Ainda em Penaforte, foi feito um desvio na BR-116 para a construção da ponte, que fica a cerca de 3,5Km da sede do Município, mas a obra foi paralisada. Com isso, o trecho criado, que não possui pavimentação, tem incomodado os moradores das comunidades próximas. Os veículos que passam levantam poeira, que chega até as casas. As pessoas de lá fizeram um abaixoassinado e garantem que vão entrar na Justiça, pedindo uma solução. Eles ameaçam bloquear a rodovia caso o problema não seja solucionado.

Visita

O governador do Ceará, Camilo Santana deve visitar as obras do Eixo Norte do Pisf, em Penaforte (CE) e Salgueiro (PE), com o ministro Pádua Andrade, durante a próxima semana. A data ainda não foi definida. Ele quer acompanhar de perto a instalação do novo consórcio e o andamento da Meta 1N.
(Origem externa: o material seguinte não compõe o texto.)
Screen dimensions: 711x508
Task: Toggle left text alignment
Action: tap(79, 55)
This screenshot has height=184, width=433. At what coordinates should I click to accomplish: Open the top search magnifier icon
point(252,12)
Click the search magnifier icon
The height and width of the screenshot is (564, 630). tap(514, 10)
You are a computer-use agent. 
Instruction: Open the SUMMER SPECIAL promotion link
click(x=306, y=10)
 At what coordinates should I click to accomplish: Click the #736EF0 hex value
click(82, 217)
No último dia 20 de abril, em visita às obras do Cinturão das Águas do Ceará (CAC), Camilo Santana comemorou a contratação da Ferreira Guedes, mesma empresa responsável por concluir nove túneis do CAC. "Uma empresa muito boa, de boa estrutura. Acredito que com ela vamos dar uma celeridade e garantir o mais rápido possível a conclusão da obra", projetou.

Cinturão

Na manhã de ontem (10), chegaram R$ 14 milhões do Ministério da Integração para as obras do CAC, a primeira parcela do orçamento de R$ 98 milhões previstos para 2018. No entanto, o secretário de Recursos Hídricos do Ceará, Francisco Teixeira, disse que pretende assegurar mais R$ 100 milhões. O recurso será destinado para pagar as empresas que trabalharam nos primeiros meses e o restante será aplicado no eixo emergencial, que levará água do "Velho Chico" até o Açude Castanhão.
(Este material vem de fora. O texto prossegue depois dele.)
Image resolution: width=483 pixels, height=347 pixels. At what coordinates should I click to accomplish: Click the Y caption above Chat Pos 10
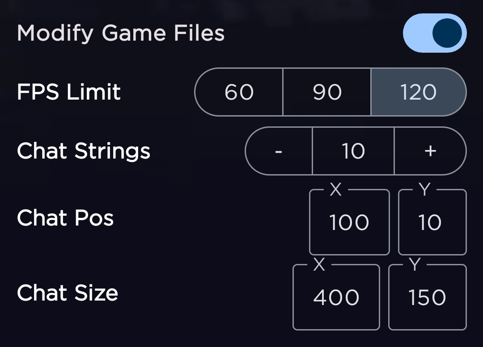click(x=424, y=190)
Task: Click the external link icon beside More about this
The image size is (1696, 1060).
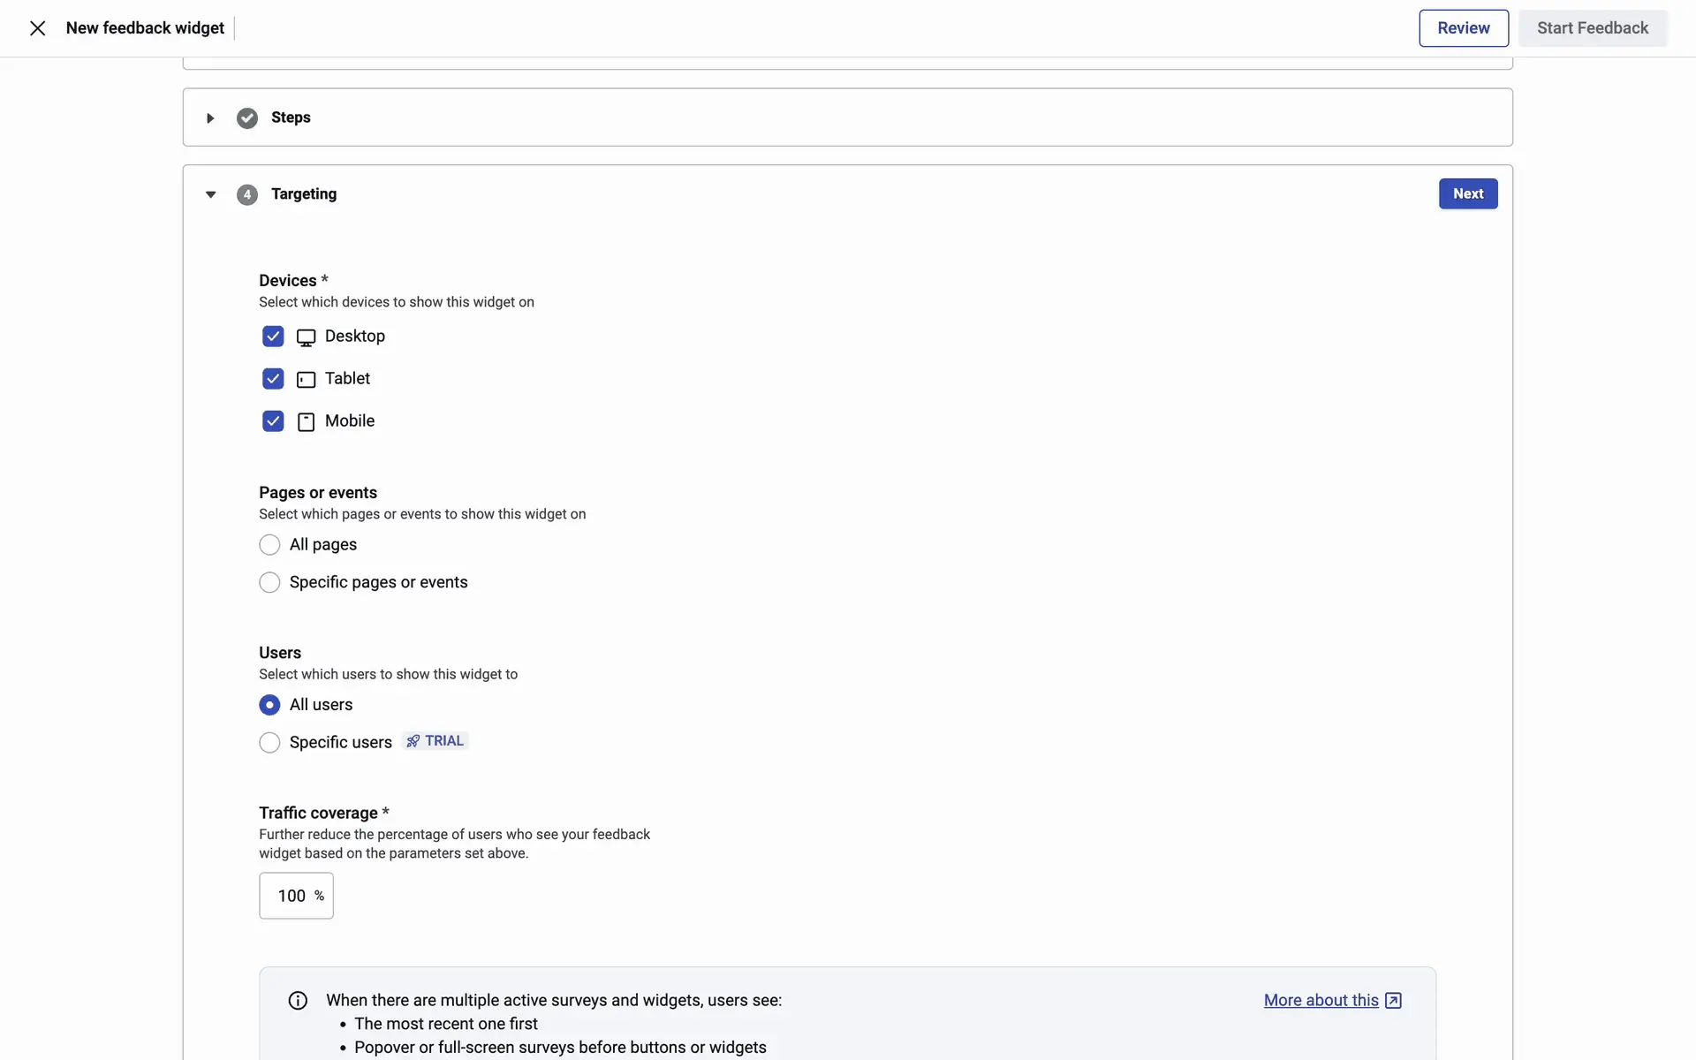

O trecho possui 53Km de extensão e está concentrado nos nos lotes 1, 2 e 5. No entanto, toda a primeira etapa do CAC tem 149Km de extensão, de um total de cinco lotes. Depois de chegar a Jati, a água do São Francisco deve percorrer canais, túneis e sifões até o Riacho Seco, em Missão Velha. De lá, percorrerá mais 13Km, seguindo por gravidade, até o Rio Salgado, que deságua no Jaguaribe, que abastece o Castanhão. "Vai jogar mais 12m³ de água no Salgado, chegando a 13m³. Como o rio tem água, ela vai fluindo pela lâmina já feita. Se estivesse seco, poderia ter uma perda de 3m³", explica o diretor de águas superficiais da Superintendência de Obras Hídrica (Sohidra), Antônio Madeiro de Lucena.

Segundo Lucena, o recurso servirá para retomar o lote 2, que começa no limite entre Brejo Santo e Abaiara e termina em Barbalha, que teve uma diminuição no ritmo das obras por causa das chuvas. Dos 9,2Km deste trecho, ainda faltam pouco mais de 7Km, mas não fazem parte deste eixo emergencial. Eles serão retomados com os R$ 100 milhões esperados pela SRH. Já os túneis, estão praticamente concluídos, mas faltam os canais próximos a eles. "Se não houver atraso na Transposição, se Deus quiser, chega água até dezembro. Aí tá resolvido", espera.

O governador Camilo Santana tem a expectativa de que as águas da Transposição do Rio São Francisco cheguem ao Ceará a partir de agosto próximo e, até o fim do ano, alcancem a bacia do Açude Castanhão.

"Em Salgueiro, só falta complementar a ligação e instalação das bombas e para a água chegar ao Ceará são 80m do Canal Milagres, em Penaforte, e a conclusão de alguns quilômetros de outros trechos de canal. Em Jati, a água vai encher reservatórios e seguir pelo Cinturão das Águas, que está praticamente pronto. Temos a expectativa de que, se Deus quiser, vamos ter essa água abençoada ainda neste ano".